I screamed at Chef, I smacked my friend’s hands away as she tried to comfort me. I didn’t offer coffee to visitors, I am confident I neglected to say thank you for kindnesses. I asked dear friends to do unthinkable tasks, I haven’t responded to the emails and texts I received immediately after or each day since. Grief has altered my ability to reach out, to show my own compassion. The boxes of thank you notes sit untouched. Plans are made and I break them at the last minute, unable to face anyone or the day. As ugly as my face becomes as I sob, so my soul seems to be. Still, friends refuse to forsake me, my husband has accepted my outbursts and anger and continues to love me. I am surrounded by people who are walking out the directive from Romans 12:15, “ Rejoice with those who rejoice; mourn with those who mourn.” More than ever, with any other loss, I know that supporting those who have shattered hearts is holy work, those who are able to cast aside their own needs and thicken their skin is surely the best example of Jesus I can find.

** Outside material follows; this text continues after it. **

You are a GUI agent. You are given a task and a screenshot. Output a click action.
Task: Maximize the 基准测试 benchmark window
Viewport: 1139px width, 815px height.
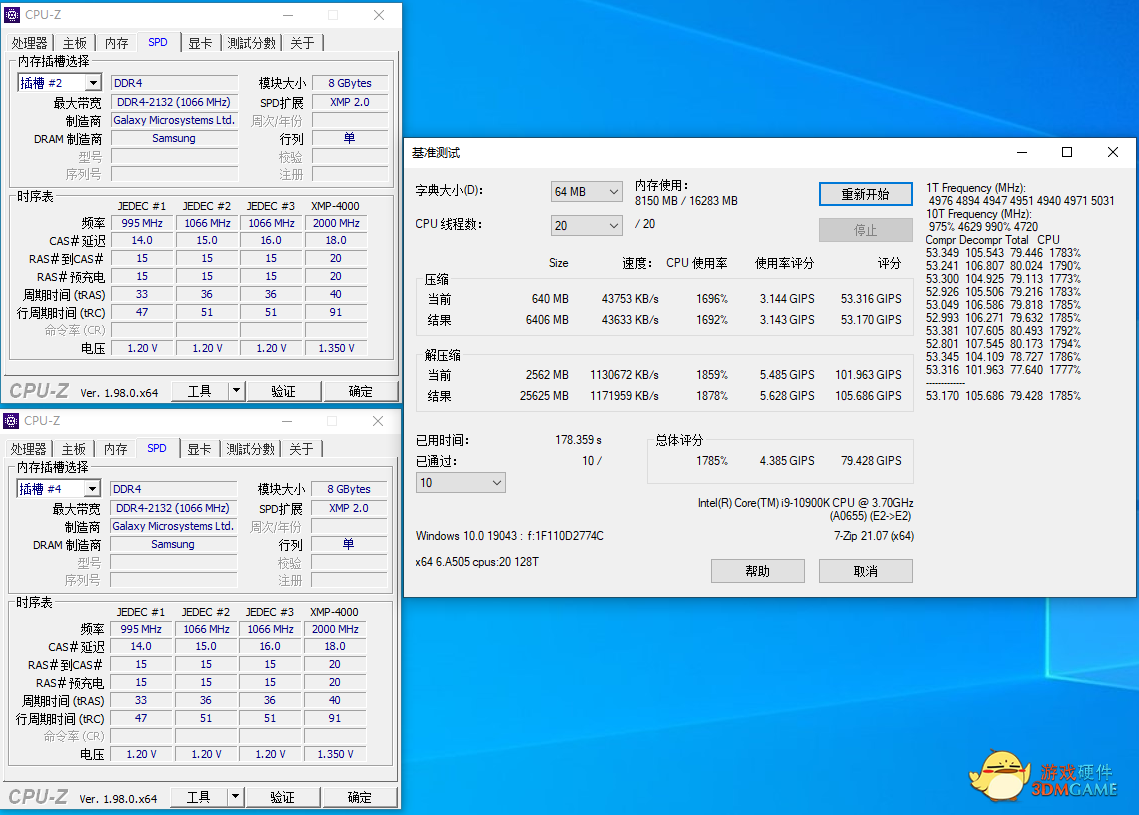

As memories of that morning when I learned my son was gone come seeping back in, I am appalled by the swirling tornado of anger that consumed me. Unable to accept the news meant I also was unable to allow others to hold me up as doing so meant it was true. Each day, each hour brings a message from someone who hasn’t forsaken me, who understands that I am not myself. My fear though is that I never again will be me. As someone who rarely experiences anger, who disregards the needs of others, I have become self-absorbed and only take take take, anger is my closest ally these days. How long will this behavior be accepted, allowed before friends slink away? I suspect I will be given the time needed. I hear my friend Janet’s words every day, “Be gentle with yourself,” yet I want to be better, to be closer to whole again. I can’t see that day coming, seems so far away.
I awake each morning with the news slamming into me before I have even opened my eyes. Horrible dreams haunt me, I can’t find escape. Then a text arrives, I rarely even acknowledge it, but someone tells me they are thinking of me right at that moment, they are praying for me. So I get up and make coffee, I tend to the beasts in our home. What folks may or may not realize, they are giving me enough air that I can breathe again. I should tell them how grateful I am, what they re truly giving to me. Yet the energy it takes to rise, to focus on washing dishes or listening for the beasts at the door means I have nothing else left. I give back nothing even as I know these friends are completely sustaining me. Being a support person to the grieving, accepting little bits of their pain to carry as your own, my God, who would want that job? My friends from all over apparently do.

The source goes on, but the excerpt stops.